Human somatostatin receptor-3 distinctively induces apoptosis in MCF-7 and cell cycle arrest in MDA-MB-231 breast cancer cells

• SSTR3 overexpression was studied in MCF-7 and MDA-MB-231 breast cancer cells.
• EGF induced proliferation in breast cancer cells is inhibited with overexpression of SSTR3.
• SSTR3 overexpression in MCF-7 triggered cytotoxic effects.
• MDA-MB-231 cells with over expression of SSTR3 exhibit cytostatic effects.
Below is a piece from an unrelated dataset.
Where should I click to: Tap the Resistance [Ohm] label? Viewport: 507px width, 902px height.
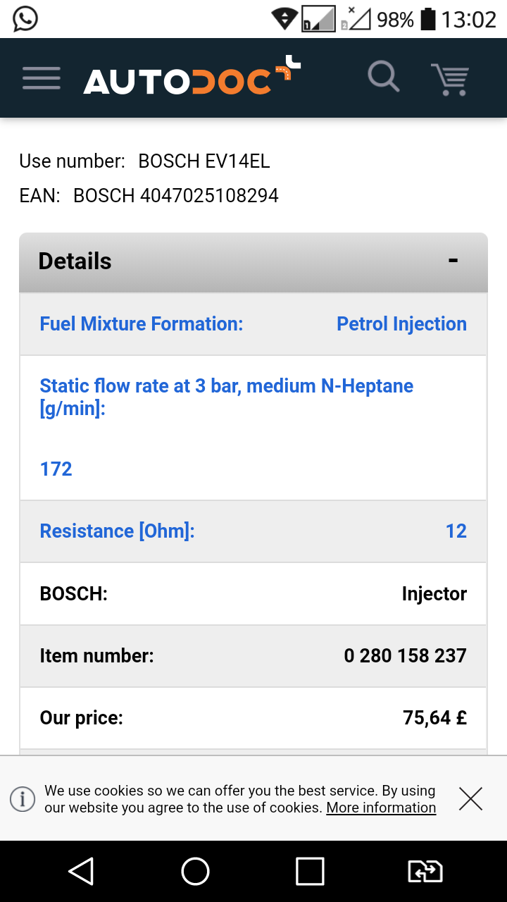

Somatostatin (SST) mediates cytostatic and pro-apoptotic effects through five somatostatin receptors (SSTR1-5). The modest clinical benefits of SST analogs in cancers of different origin such as breast cancer are attributed to diminished SSTRs expression at tumor sites. In the present study, SSTR3 was overexpressed in MCF-7 and MDA-MB-231, and analyzed for downstream signaling molecules associated with cytostatic and cytotoxic effect. Cells overexpressing SSTR3 displayed inhibition of EGF induced proliferation and enhanced antiproliferative effect of SSTR3-specific agonist in comparison to non-transfected cells. SSTR3 overexpression in MCF-7 cells (R3-MCF-7) constitutively enhanced TUNEL staining, PARP-1 and p27Kip1 expression suggesting apoptosis and cell-cycle arrest. Conversely, R3-MB-231 cells with SSTR3 overexpression exerted cytostatic and were devoid of any cytotoxic effects. The expression of PTP-1C and the status of ERK1/2, p38 and PI3K phosphorylation was modulated in a cell-specific manner. These findings provide new insights in understanding the antiproliferative role of SSTR3 in breast tumor biology.